Personal Data Collected from Other Sources:
- Add-On Services: Data from partner integrations.
- Professional Data: Public or third-party sources.
- Social Media Data: Data from LinkedIn, Meta, etc., depending on user settings.
- Telecom Data: SIM status, phone type, and location details.
How We Use Personal Data
We process personal data for the following purposes:
| Purpose | Personal Data Used | Legal Basis |
|---|---|---|
| Account creation, identity verification (KYC) | Contact info, payment info, subscriber records | Legal obligation, legitimate interest |
| Business operations (accounting, auditing, reporting) | Account data, support & feedback, professional data | Legitimate interest |
| Billing & relationship management | Contact info, payment info | Legitimate interest |
| Service optimization & troubleshooting | Device info, usage data | Legitimate interest |
| Security, fraud detection | Device info, subscriber records, telecom data | Legal obligation, legitimate interest |
| Customer support | Contact info, support messages | Legitimate interest |
| Marketing & analytics | Contact info, social media data | Legitimate interest, consent |
| Legal compliance | Subscriber records, usage data | Legal obligation |
| Product development & research | Usage data, anonymized analytics | Legitimate interest |
How We Share Personal Data
We may share personal data under the following conditions:
- Telecom Providers: To route and deliver communications.
- Third-Party Service Providers: Operational support (e.g., payment processing, cloud storage).
- Add-On Partners: If users integrate third-party services.
- CoreSwitch Group Members: For business operations.
- Legal & Regulatory Compliance: To fulfill legal obligations.
- Business Transfers: In case of mergers or acquisitions.
- Anonymized Data Sharing: For research and analysis.
International Data Transfers
CoreSwitch ensures data protection when transferring data internationally through:
- EU-U.S. Data Privacy Framework
- Binding Corporate Rules (BCRs)
- Standard Contractual Clauses (SCCs)
Data Security & Retention
We implement security measures in line with ISO 27001 and NIST standards:
- Encryption: Protecting data in transit and at rest.
- Access Controls: Restricting access to authorized personnel.
- Threat Monitoring: Detecting and preventing security breaches.
Data Retention: Personal data is stored only as necessary for business or legal reasons. Data is deleted when no longer required.
Your Rights & Choices
Depending on applicable laws, users have the right to:
- Access, correct, or delete their data.
- Restrict or object to data processing.
- Withdraw consent for marketing or tracking.

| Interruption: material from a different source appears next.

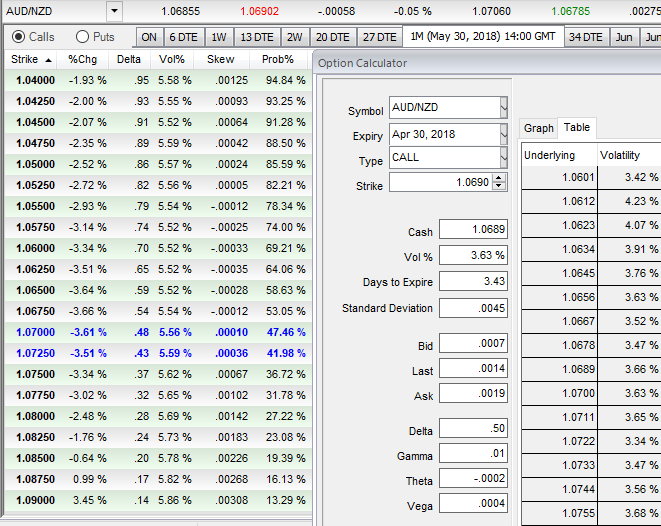Increment the Strike value stepper
Screen dimensions: 661x526
tap(500, 178)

- Opt-out of targeted advertising.
- Request a human review of automated decisions.
Users can submit requests via self-service tools or contact [email protected].
Special Cases
- Children’s Data: Our services are not for users under 13 (or 16 in some jurisdictions). If detected, accounts will be deleted.

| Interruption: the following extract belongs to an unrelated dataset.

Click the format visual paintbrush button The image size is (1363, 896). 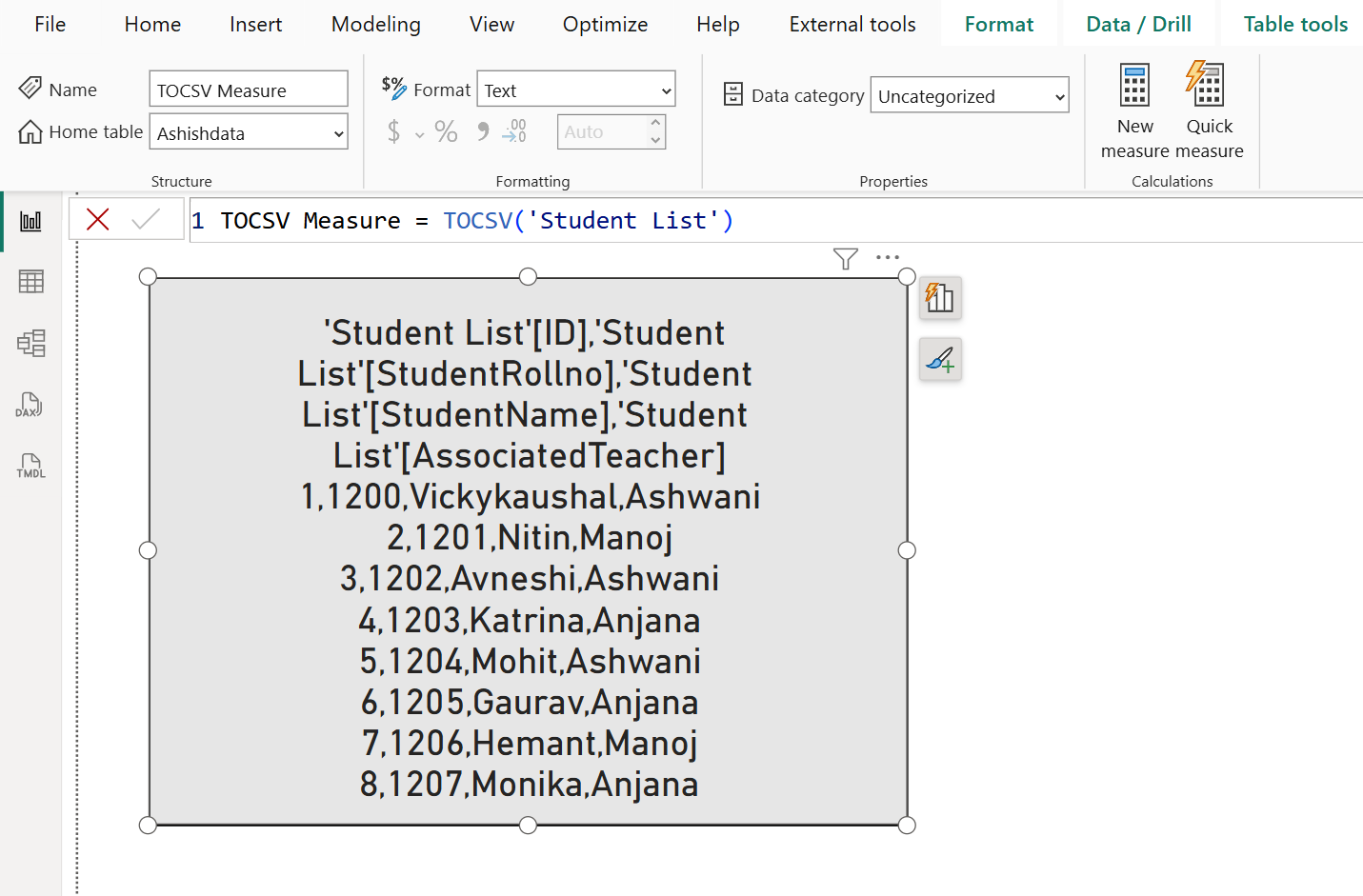[x=940, y=360]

- Automated Decision-Making: We use AI for fraud detection and account verification, with an option for human review.
Contact Information & Updates
Privacy Questions? Contact our Data Protection Officer (DPO): [email protected]
CoreSwitch Headquarters: Fascination Boulevard 216, Rotterdam, 3065WB, The Netherlands.
Changes to this Privacy Notice
CoreSwitch may update this Privacy Notice periodically. Users will be notified of material changes, and consent will be sought where required.
This Privacy Notice ensures compliance with GDPR, CCPA, and industry best practices, providing transparency and control over personal data.